MATERIAL SUPPLIED.
================================

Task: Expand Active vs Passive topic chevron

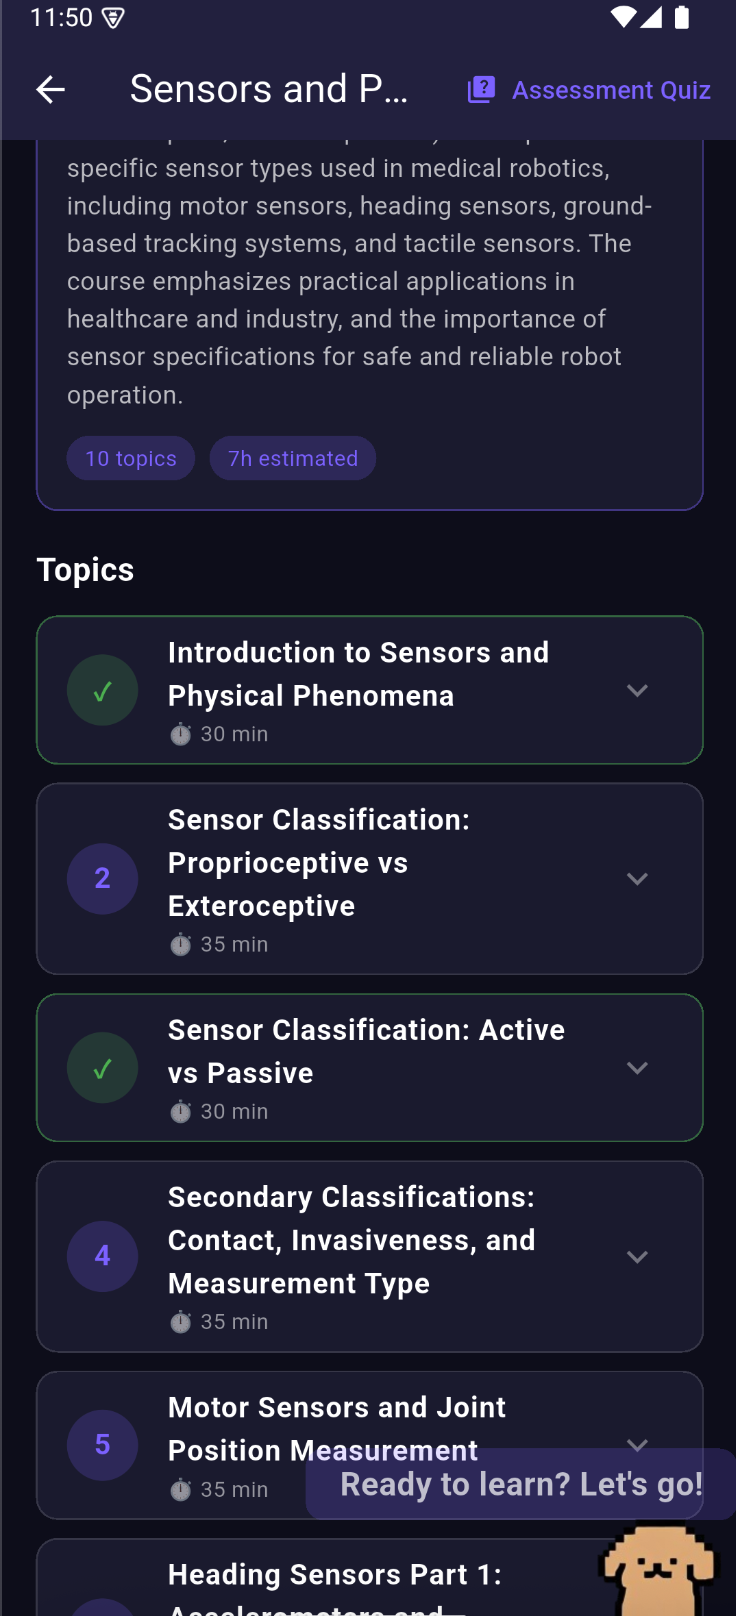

================================

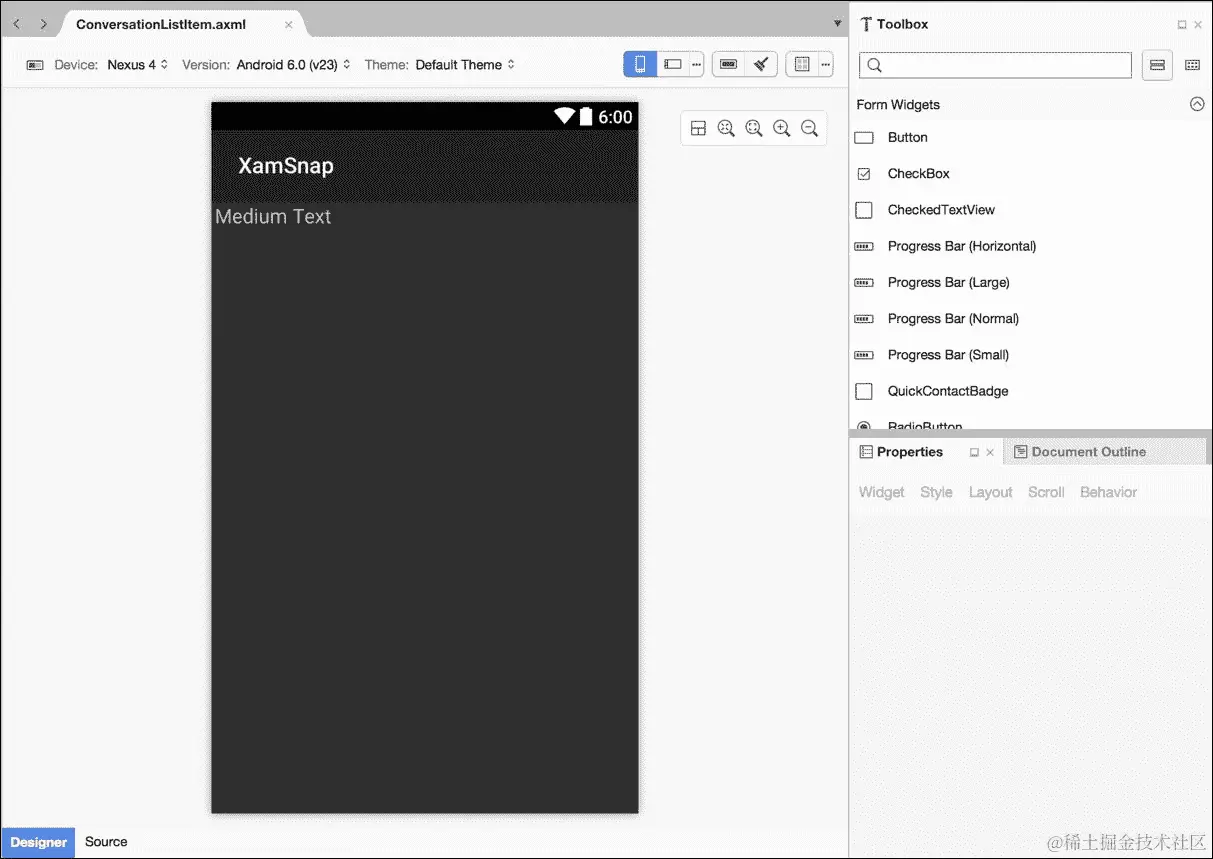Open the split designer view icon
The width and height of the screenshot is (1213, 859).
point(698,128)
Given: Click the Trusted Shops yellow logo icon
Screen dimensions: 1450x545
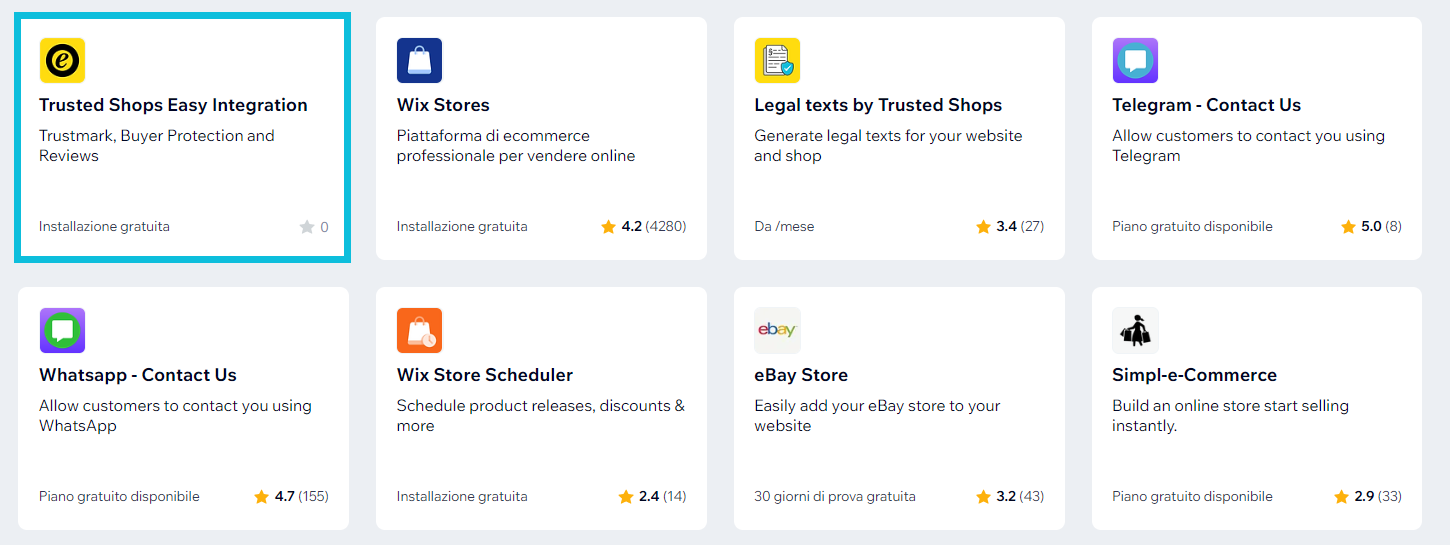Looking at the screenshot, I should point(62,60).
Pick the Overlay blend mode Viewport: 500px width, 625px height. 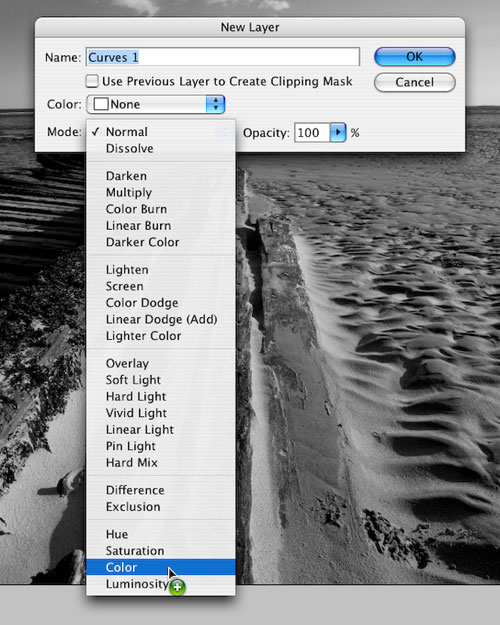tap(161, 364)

================================

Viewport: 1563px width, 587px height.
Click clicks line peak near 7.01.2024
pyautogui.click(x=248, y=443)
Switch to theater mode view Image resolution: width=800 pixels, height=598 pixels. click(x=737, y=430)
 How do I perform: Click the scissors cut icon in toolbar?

================================

WHAT IS EXPECTED. The required answer is the exact run of lines above starting at the line with "Viewport: 1563px width, 587px height." and ending at the line with "How do I perform: Click", with both ends present.

ANSWER SPACE.
Viewport: 1563px width, 587px height.
Click clicks line peak near 7.01.2024
pyautogui.click(x=248, y=443)
Switch to theater mode view Image resolution: width=800 pixels, height=598 pixels. click(x=737, y=430)
 How do I perform: Click the scissors cut icon in toolbar?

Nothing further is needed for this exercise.